** BEGIN Records for the task **
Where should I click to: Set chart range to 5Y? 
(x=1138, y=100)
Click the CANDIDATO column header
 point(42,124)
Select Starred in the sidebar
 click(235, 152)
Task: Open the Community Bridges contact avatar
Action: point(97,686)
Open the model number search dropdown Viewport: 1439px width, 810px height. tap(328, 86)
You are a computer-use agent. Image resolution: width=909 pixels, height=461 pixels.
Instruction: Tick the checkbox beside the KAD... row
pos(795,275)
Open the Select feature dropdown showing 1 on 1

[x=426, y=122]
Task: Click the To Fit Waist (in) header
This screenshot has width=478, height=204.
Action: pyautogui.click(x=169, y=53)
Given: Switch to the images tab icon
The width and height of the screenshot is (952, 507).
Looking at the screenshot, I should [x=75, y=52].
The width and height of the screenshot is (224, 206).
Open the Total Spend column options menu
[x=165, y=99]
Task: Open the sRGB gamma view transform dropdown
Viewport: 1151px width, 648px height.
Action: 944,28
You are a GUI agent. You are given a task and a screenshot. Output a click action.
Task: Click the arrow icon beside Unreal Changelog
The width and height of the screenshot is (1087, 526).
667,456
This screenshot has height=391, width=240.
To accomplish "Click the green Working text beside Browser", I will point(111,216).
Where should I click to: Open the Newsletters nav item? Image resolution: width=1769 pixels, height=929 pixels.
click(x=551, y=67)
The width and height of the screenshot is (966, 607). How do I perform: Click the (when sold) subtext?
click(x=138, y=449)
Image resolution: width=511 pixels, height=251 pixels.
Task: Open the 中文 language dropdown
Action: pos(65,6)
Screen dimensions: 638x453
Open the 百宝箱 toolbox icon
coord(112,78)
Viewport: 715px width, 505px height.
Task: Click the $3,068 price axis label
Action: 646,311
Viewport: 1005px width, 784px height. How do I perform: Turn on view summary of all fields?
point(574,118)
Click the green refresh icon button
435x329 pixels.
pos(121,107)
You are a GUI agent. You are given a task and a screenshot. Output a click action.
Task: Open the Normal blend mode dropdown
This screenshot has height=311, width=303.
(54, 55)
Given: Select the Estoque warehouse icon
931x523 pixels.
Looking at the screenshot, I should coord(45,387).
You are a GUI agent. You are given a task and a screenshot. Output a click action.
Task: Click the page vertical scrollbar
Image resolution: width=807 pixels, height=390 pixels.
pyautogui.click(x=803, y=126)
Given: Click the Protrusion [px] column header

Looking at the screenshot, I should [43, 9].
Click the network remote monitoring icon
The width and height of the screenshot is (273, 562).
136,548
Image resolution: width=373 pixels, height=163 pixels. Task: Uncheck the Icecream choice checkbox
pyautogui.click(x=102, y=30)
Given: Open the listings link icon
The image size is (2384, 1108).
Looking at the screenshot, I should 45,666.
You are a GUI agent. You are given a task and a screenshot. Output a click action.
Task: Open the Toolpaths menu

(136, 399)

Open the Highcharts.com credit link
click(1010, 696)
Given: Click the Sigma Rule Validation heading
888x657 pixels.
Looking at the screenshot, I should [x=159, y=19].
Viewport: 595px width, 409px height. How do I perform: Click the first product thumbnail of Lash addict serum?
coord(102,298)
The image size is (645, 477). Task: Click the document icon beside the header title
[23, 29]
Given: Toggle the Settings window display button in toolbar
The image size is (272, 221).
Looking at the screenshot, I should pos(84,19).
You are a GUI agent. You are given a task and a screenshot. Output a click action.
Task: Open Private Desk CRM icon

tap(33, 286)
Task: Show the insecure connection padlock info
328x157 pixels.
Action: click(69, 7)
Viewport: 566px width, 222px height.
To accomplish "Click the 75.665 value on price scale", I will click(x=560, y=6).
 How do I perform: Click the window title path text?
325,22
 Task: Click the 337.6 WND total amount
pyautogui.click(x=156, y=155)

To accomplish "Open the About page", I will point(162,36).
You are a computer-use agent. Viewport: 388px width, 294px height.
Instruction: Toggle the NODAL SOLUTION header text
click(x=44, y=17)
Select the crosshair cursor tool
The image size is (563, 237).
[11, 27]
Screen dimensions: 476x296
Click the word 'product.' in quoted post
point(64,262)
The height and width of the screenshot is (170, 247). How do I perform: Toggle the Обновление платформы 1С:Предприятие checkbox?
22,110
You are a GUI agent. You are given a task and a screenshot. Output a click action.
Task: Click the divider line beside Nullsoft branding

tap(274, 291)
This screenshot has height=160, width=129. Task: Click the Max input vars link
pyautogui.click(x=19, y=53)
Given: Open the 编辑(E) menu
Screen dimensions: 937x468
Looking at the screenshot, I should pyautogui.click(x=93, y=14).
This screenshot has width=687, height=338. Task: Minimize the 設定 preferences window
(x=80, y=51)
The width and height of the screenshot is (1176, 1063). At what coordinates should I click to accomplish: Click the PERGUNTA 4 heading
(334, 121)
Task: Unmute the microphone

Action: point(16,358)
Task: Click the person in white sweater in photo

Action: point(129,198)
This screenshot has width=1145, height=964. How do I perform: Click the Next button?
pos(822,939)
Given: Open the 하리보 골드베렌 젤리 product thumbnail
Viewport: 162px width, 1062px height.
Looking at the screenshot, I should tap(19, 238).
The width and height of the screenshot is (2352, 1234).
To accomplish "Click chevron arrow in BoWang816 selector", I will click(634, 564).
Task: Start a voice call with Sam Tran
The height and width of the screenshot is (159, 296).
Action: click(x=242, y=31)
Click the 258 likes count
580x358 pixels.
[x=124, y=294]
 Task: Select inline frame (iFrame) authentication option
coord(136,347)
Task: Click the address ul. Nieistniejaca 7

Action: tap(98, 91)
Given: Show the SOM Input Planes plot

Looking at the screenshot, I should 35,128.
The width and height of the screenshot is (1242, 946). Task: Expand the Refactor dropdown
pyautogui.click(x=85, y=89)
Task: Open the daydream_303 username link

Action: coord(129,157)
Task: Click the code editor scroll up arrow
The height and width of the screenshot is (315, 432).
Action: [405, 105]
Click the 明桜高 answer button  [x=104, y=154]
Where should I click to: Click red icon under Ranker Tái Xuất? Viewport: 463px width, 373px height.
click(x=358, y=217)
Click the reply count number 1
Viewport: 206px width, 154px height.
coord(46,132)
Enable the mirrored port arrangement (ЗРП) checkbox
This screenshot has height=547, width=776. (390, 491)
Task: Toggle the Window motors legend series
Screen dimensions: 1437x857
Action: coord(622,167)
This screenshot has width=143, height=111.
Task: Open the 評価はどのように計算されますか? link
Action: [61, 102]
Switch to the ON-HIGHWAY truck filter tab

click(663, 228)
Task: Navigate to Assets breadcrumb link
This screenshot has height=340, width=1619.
** END Records for the task **
Aim of the exercise ▸ Pull out every line from the rows above that contains the word "header".

Exercise answer ▸
Click the CANDIDATO column header
Task: Click the To Fit Waist (in) header
Given: Click the Protrusion [px] column header
The image size is (645, 477). Task: Click the document icon beside the header title
Instruction: Toggle the NODAL SOLUTION header text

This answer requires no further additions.